In New York, we have made a promise. We’ve said that older adults should be able to age with dignity, in their homes, in their communities, surrounded by the people and places they love.
But as we finalize this year’s State budget, that promise is at risk. Funding for Managed Long-Term Care (MLTC), the Medicaid program that allows low-income seniors and people living with disabilities to receive care at home, is rewarding plans serving the healthiest populations while penalizing plans serving the most complex populations.
And when we get that wrong, our neighbors pay the price.
MLTC makes aging in place possible. It ensures that people who need the most support—those managing multiple chronic conditions, recovering from serious illness, or living with disabilities— can receive the care they need where they want to be, at home, instead of being pushed into a hospital or nursing facility.

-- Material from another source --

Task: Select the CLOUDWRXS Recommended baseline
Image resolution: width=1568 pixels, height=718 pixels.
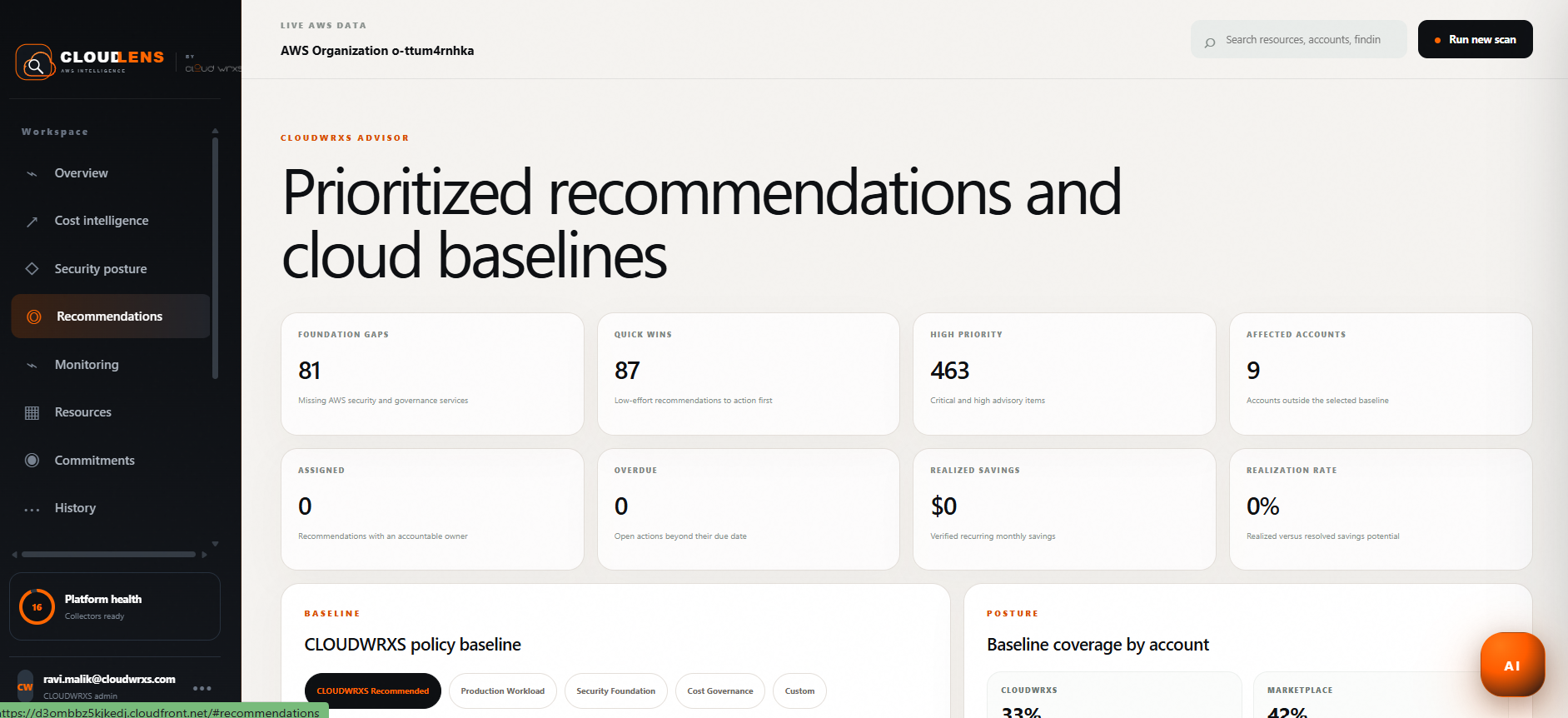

As Chair of the Senate Aging Committee, I see every day how high the stakes are. Tens of thousands of older New Yorkers rely on these services to remain safely in their homes and connected to their communities. They are counting on us to get it right.

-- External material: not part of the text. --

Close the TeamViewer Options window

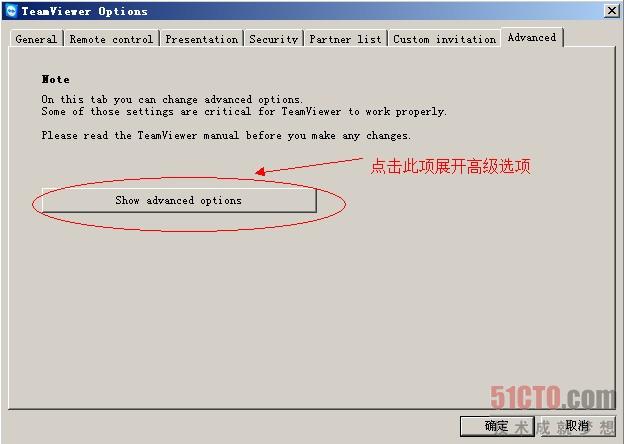point(612,11)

Through the State’s Master Plan for Aging, we committed to helping New Yorkers age in place, strengthening the caregiving workforce, improving coordination, and ensuring people can access care at home, where they need it most.
But a plan is only as strong as the system behind it. Right now, that system is not working for those with the greatest needs.
Community-based nonprofit organizations like VNS Health are on the front lines of this work. They are embedded in the neighborhoods they serve, and care for our neighbors every day. VNS Health serves more than 150,000 New Yorkers each year, employs thousands of union home health aides and nurses, and supports more people with complex needs than any other MLTC plan in the state.
In many cases, these are individuals who require daily care, and sometimes care around-the-clock, to remain safely at home. When funding does not match their needs, the consequences are immediate and real.
But “take from the sick, give to the healthy” MLTC rates are costing VNS Health nearly $200 million and putting the vulnerable New Yorkers it cares for at risk. That is not consistent with our values.
It is why I introduced legislation to ensure that MLTC plans serving those with the greatest needs are adequately funded. But beyond any one bill, the responsibility before us is clear: The final State budget must include funding for VNS Health and make sure that MLTC plan financing reflects the needs of the people who have the greatest needs.
We cannot say we support aging in place and allow the care that makes it possible to weaken. We cannot ask families to shoulder this burden alone, and we cannot overlook the very people who depend on us to honor our commitment.
That is the promise we have made. Now we must keep it.
Cordell Cleare is a state senator representing Harlem the and chair of the State Senate’s Aging Committee.